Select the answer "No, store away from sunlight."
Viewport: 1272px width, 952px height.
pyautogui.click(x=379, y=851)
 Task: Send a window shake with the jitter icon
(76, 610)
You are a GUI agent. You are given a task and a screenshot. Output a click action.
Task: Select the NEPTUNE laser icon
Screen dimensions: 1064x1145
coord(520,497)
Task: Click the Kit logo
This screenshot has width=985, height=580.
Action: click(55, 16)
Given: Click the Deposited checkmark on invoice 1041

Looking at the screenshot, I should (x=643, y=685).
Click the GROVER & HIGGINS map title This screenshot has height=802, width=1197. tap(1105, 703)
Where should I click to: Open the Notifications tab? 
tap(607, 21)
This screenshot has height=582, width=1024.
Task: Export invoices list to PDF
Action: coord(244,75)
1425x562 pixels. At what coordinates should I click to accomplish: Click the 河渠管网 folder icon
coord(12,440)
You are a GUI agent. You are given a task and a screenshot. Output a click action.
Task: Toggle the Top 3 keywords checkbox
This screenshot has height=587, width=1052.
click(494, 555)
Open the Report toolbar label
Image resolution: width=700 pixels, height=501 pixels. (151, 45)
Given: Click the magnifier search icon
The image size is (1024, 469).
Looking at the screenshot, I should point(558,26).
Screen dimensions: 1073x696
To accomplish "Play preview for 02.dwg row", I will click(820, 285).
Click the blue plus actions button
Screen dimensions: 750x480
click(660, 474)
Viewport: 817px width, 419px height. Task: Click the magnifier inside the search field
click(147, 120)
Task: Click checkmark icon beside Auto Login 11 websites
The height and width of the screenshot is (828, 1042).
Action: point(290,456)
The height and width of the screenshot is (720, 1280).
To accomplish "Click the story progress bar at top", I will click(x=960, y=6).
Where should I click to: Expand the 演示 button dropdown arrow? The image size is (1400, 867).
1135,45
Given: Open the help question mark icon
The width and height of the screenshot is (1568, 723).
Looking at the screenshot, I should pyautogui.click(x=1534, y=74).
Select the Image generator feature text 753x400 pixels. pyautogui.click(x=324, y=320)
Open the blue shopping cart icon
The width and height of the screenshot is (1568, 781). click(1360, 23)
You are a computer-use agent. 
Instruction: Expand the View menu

- **Task**: Reproduce every line of the entries above, unchanged, from the very first one down to and including the line containing "Task: Click the Kit logo".

- **Answer to this exercise**:
Select the answer "No, store away from sunlight."
Viewport: 1272px width, 952px height.
pyautogui.click(x=379, y=851)
 Task: Send a window shake with the jitter icon
(76, 610)
You are a GUI agent. You are given a task and a screenshot. Output a click action.
Task: Select the NEPTUNE laser icon
Screen dimensions: 1064x1145
coord(520,497)
Task: Click the Kit logo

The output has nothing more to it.